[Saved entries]
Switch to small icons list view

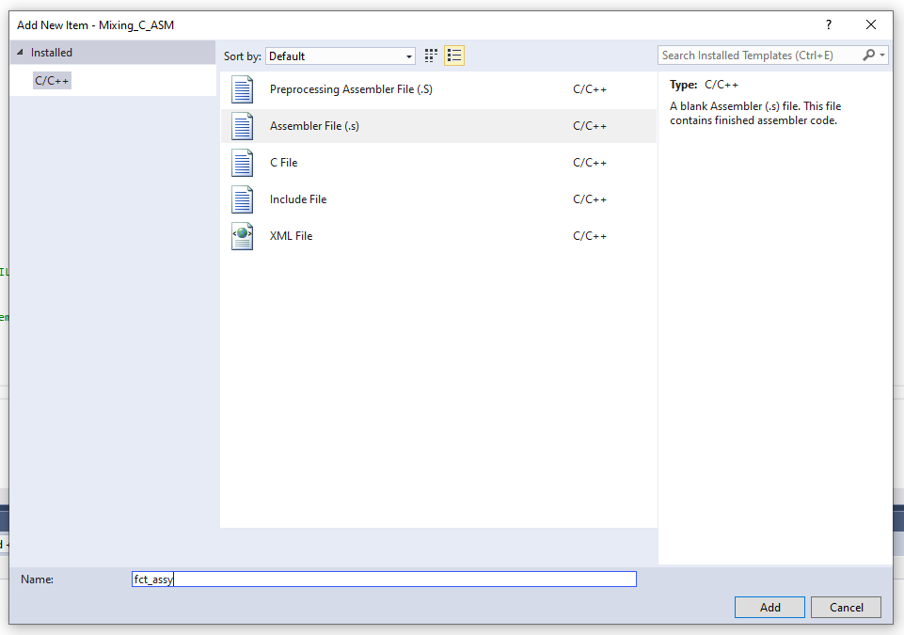454,56
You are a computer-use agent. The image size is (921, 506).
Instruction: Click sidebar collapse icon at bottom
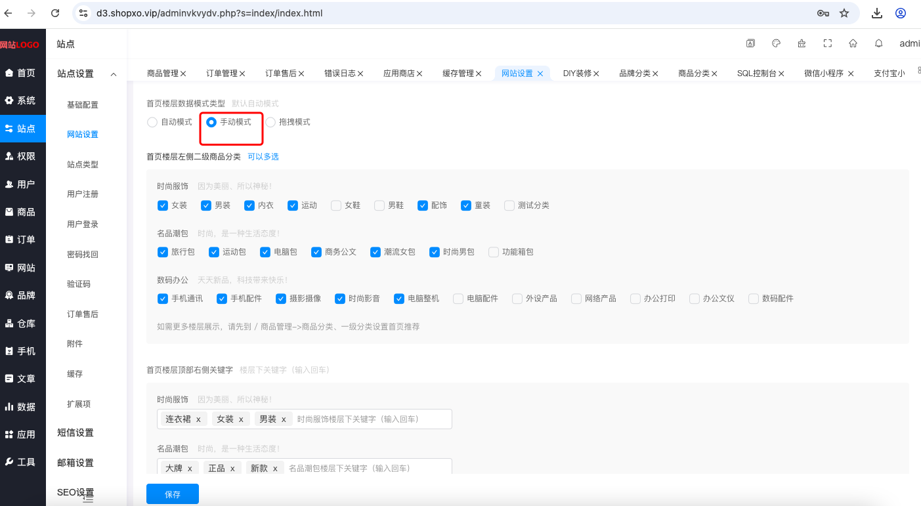pyautogui.click(x=88, y=499)
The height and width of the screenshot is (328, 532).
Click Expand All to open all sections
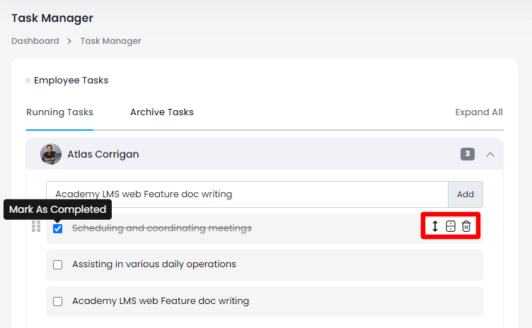click(478, 112)
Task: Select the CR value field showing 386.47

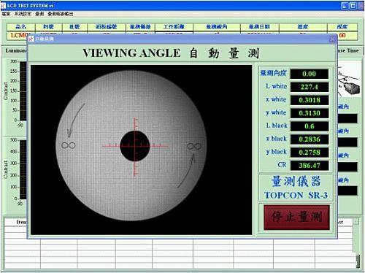Action: (309, 166)
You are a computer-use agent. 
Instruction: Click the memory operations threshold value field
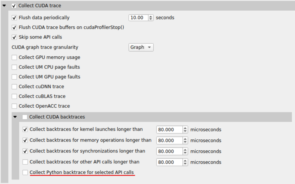(x=168, y=140)
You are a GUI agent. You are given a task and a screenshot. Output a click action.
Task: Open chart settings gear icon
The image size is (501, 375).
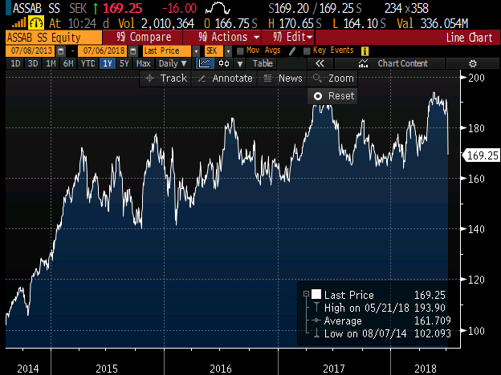click(x=472, y=63)
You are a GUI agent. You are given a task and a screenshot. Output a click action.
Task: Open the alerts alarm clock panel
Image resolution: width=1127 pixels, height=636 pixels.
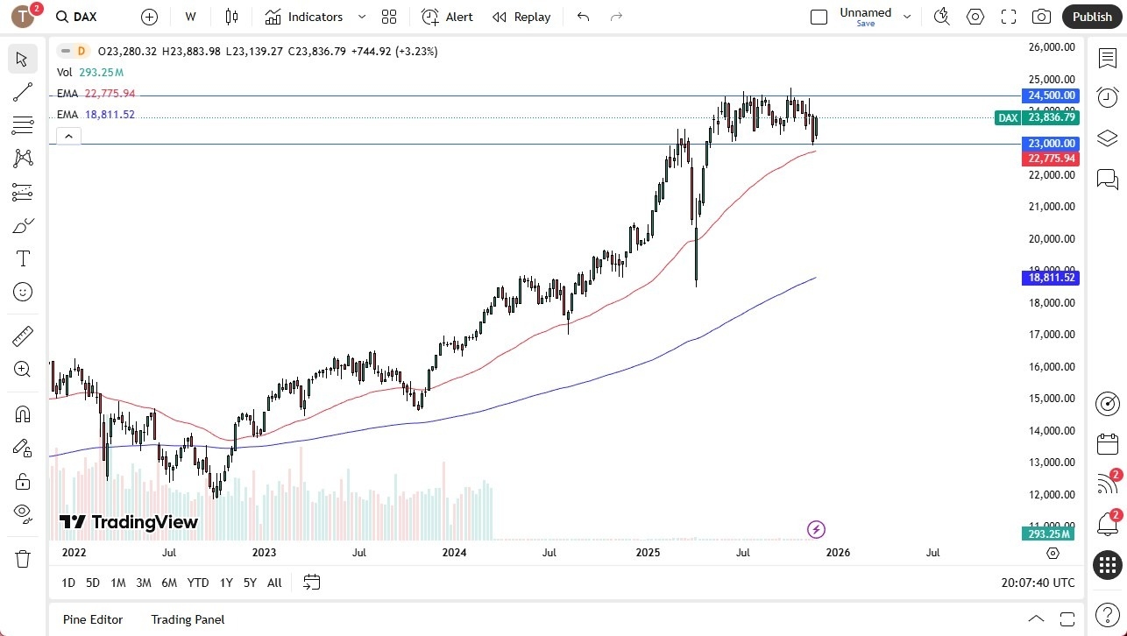(1108, 97)
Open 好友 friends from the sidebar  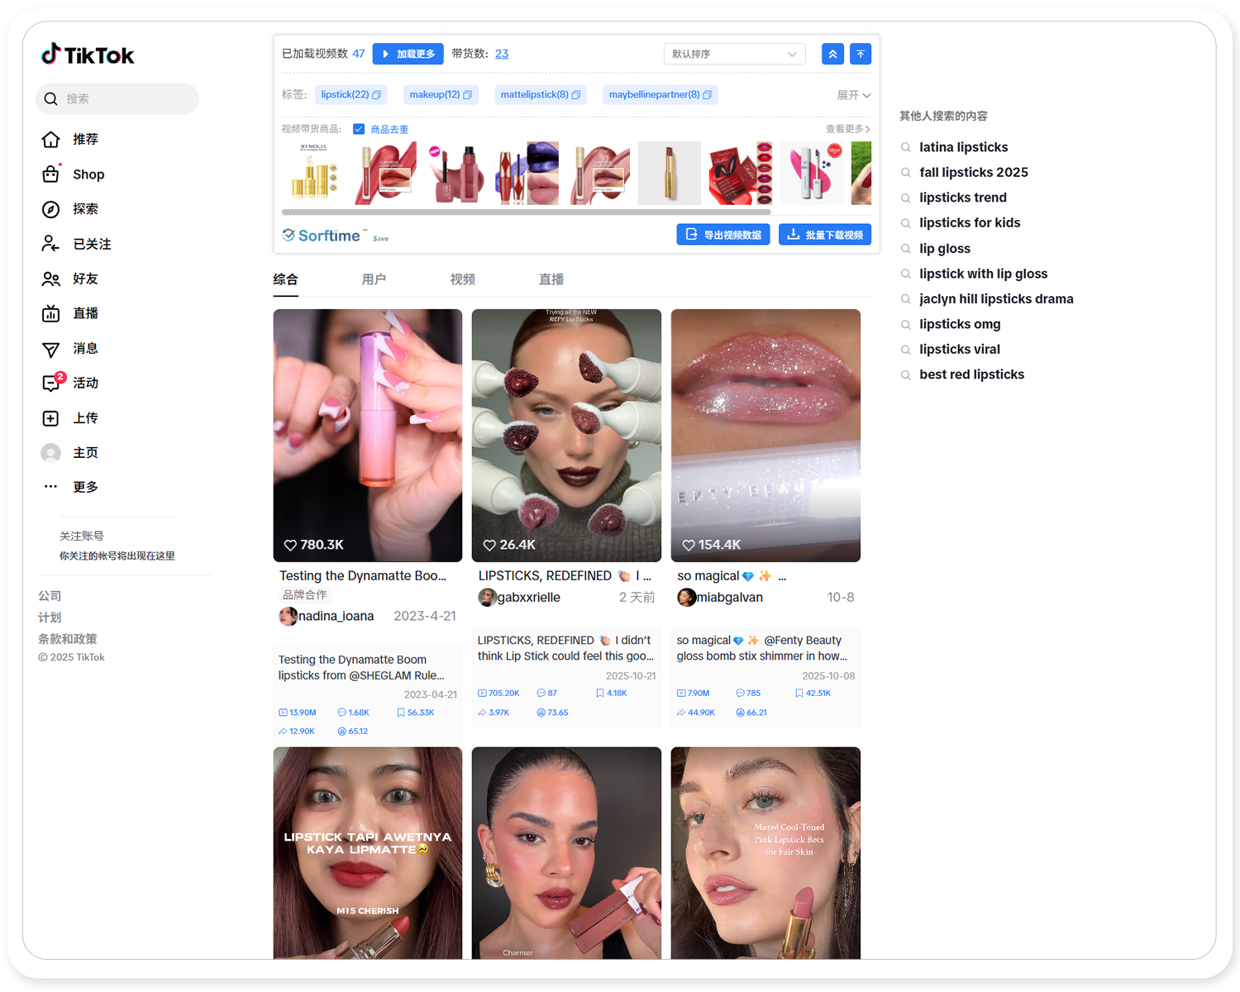click(51, 278)
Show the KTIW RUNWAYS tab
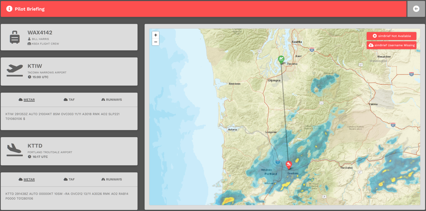Image resolution: width=426 pixels, height=211 pixels. pyautogui.click(x=112, y=100)
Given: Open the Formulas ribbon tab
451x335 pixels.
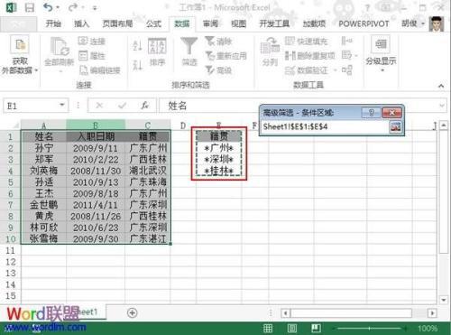Looking at the screenshot, I should 153,23.
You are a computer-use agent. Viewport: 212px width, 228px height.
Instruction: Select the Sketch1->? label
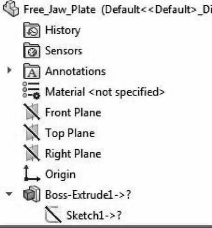click(x=94, y=215)
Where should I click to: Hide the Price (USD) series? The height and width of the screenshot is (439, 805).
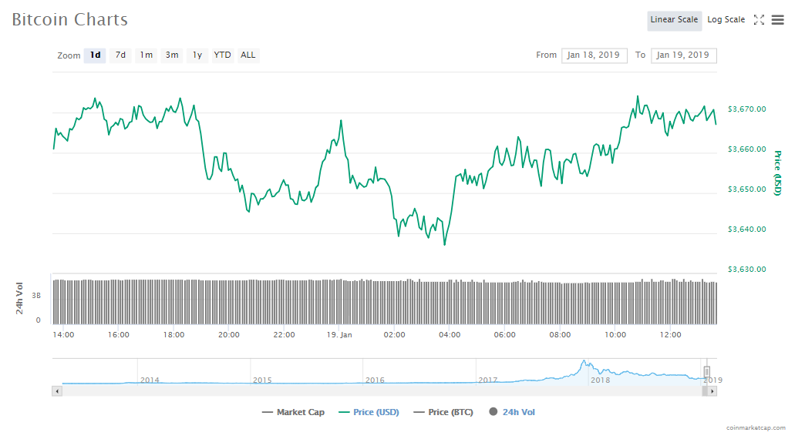tap(369, 412)
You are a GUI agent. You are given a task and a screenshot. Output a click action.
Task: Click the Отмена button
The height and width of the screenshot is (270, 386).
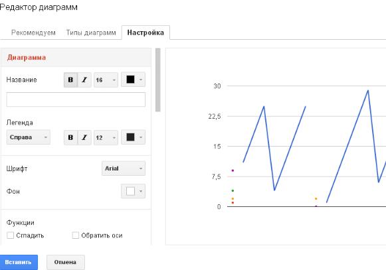coord(66,262)
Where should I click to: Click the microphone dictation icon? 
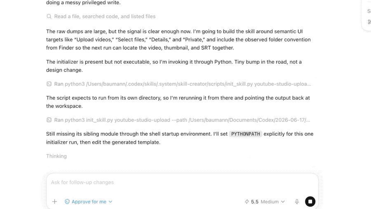point(297,202)
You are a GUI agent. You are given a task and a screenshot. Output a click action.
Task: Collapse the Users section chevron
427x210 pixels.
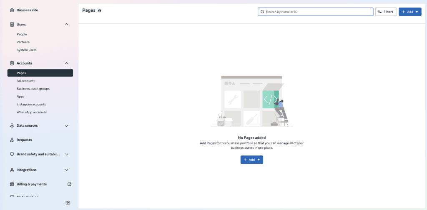pyautogui.click(x=67, y=25)
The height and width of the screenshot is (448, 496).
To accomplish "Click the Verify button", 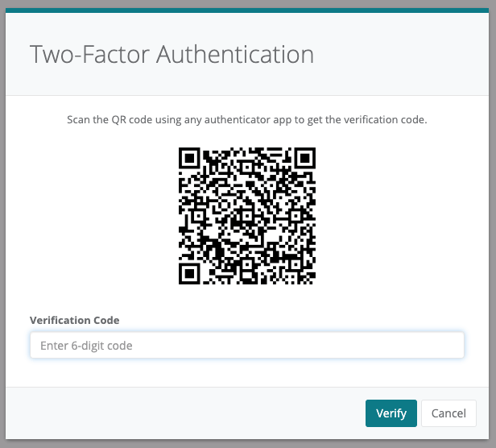I will (391, 413).
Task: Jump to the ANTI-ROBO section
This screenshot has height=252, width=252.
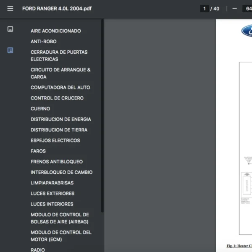Action: [44, 42]
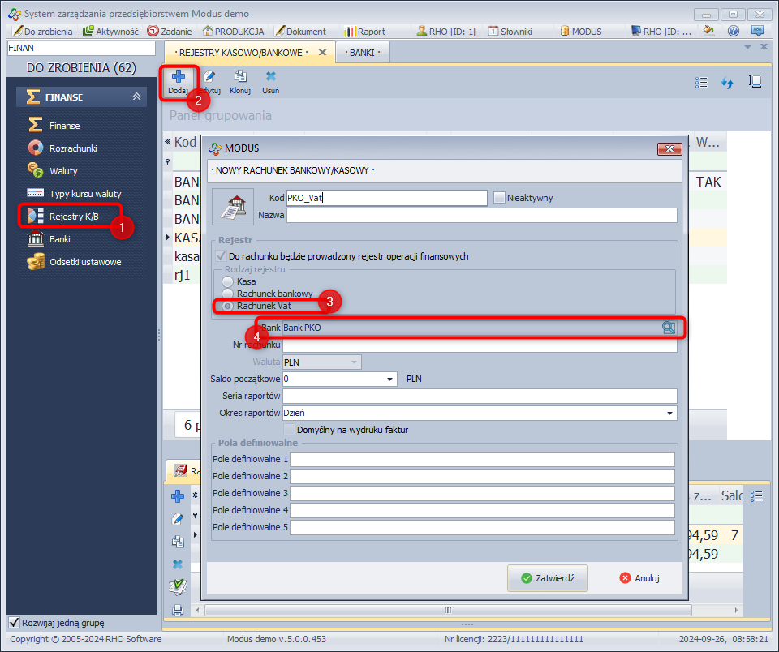Open the Raport menu
Image resolution: width=779 pixels, height=652 pixels.
click(x=365, y=32)
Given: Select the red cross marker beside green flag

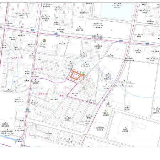Looking at the screenshot, I should [x=84, y=75].
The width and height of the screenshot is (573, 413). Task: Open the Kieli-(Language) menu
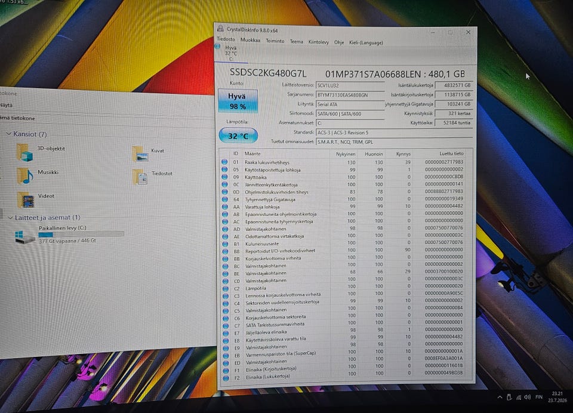click(366, 43)
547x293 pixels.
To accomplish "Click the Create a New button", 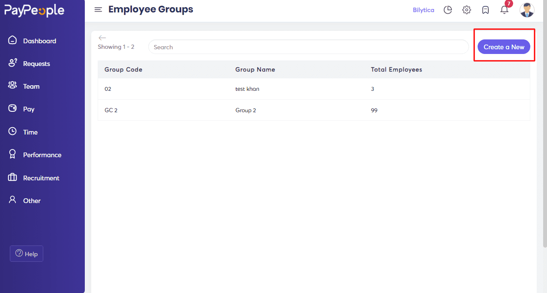I will tap(504, 47).
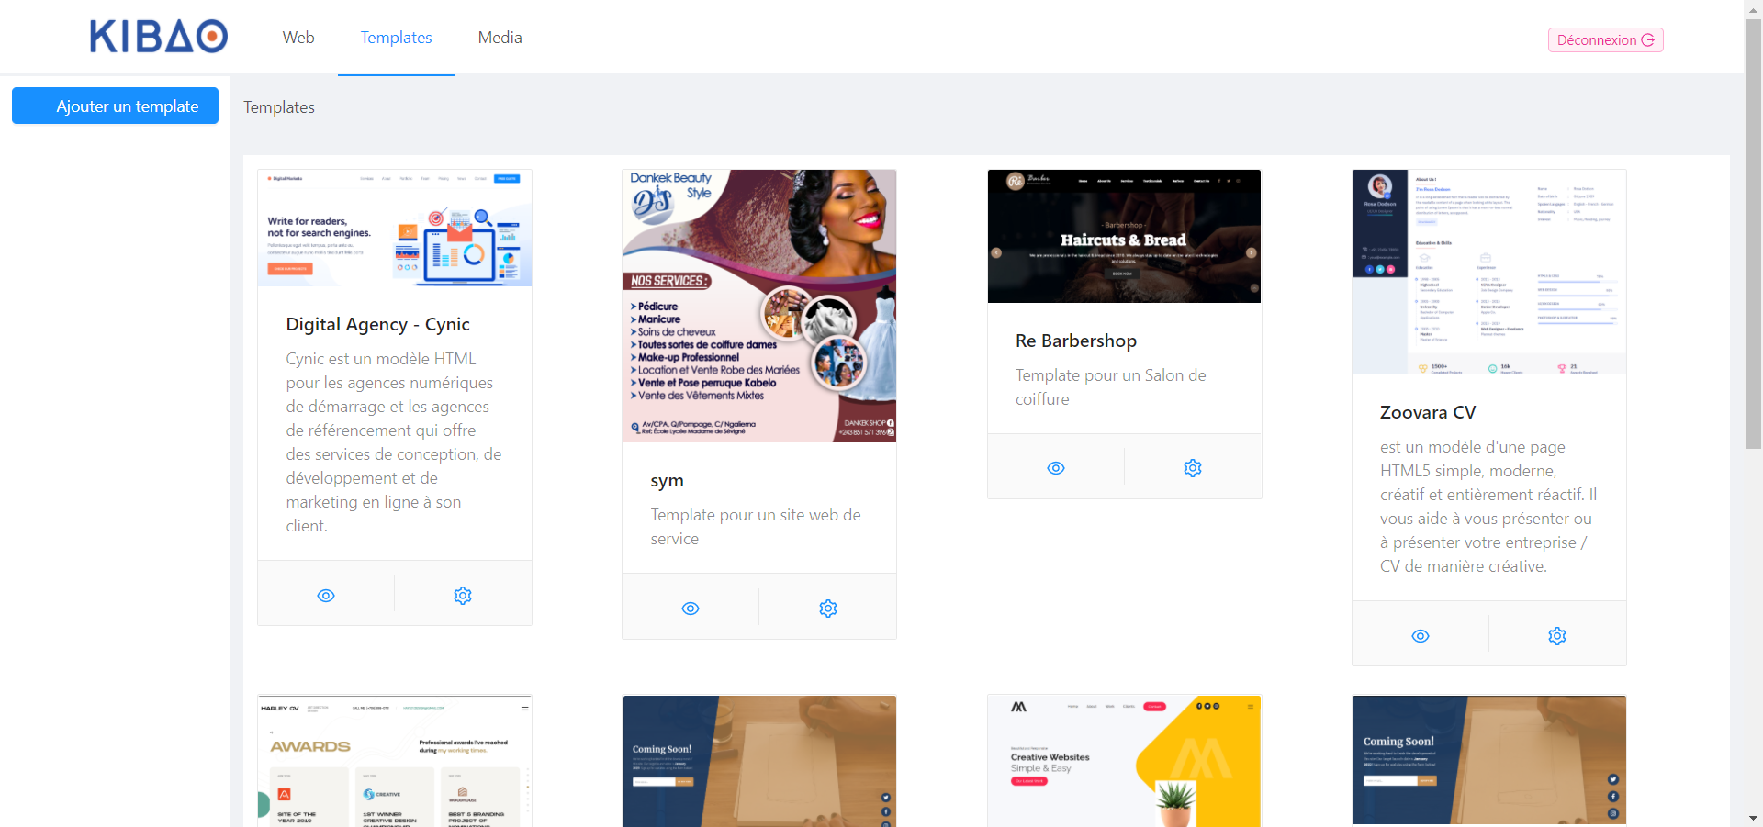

* _What needs to be done_: Check each line of the entries above for the word "computer". List the ones that have it.

* _Answer_:
You are a computer-use agent. The image size is (921, 506).
You are a computer-use agent. 
You are a computer-use agent. Viewport: 212px width, 228px height.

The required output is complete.